Your instructions
Please print every line of the material below without changes, leaving the pictures out.

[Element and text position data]
----------

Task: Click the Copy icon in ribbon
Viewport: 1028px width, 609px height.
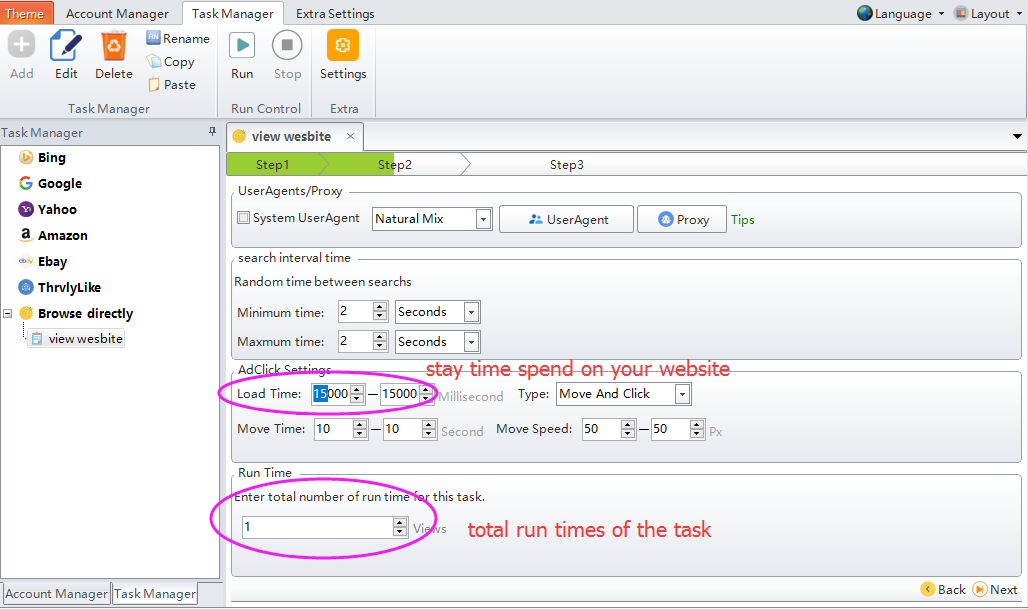Action: (x=154, y=61)
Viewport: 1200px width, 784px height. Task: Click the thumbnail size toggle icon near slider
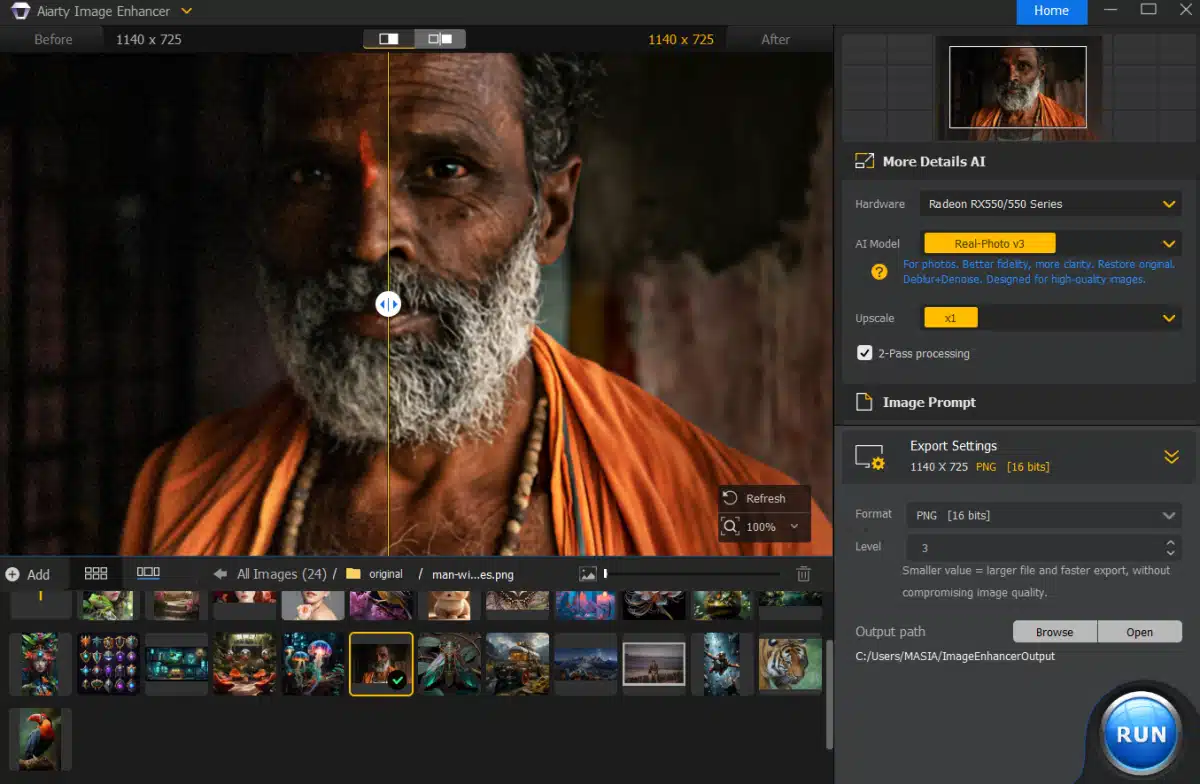point(589,573)
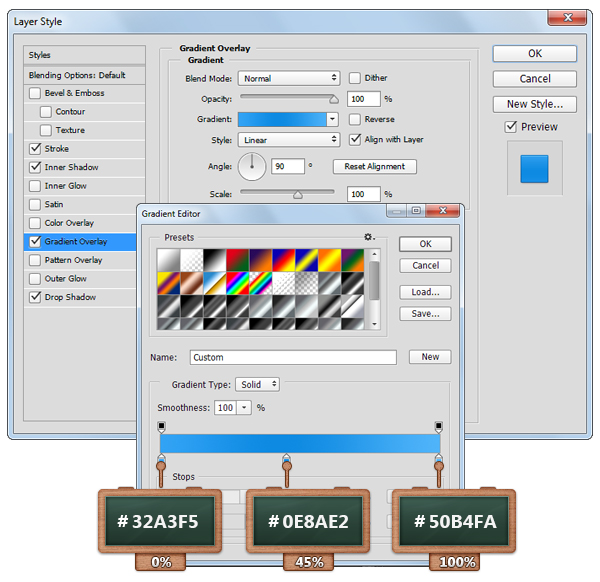Click the left opacity stop above gradient bar
This screenshot has width=600, height=582.
(161, 427)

----------

Solution to this exercise
Task: Click the Copy icon in ribbon
Viewport: 1028px width, 609px height.
Action: (x=154, y=61)
Viewport: 1200px width, 784px height. Task: Click the thumbnail size toggle icon near slider
point(589,573)
Click the left opacity stop above gradient bar
This screenshot has width=600, height=582.
(161, 427)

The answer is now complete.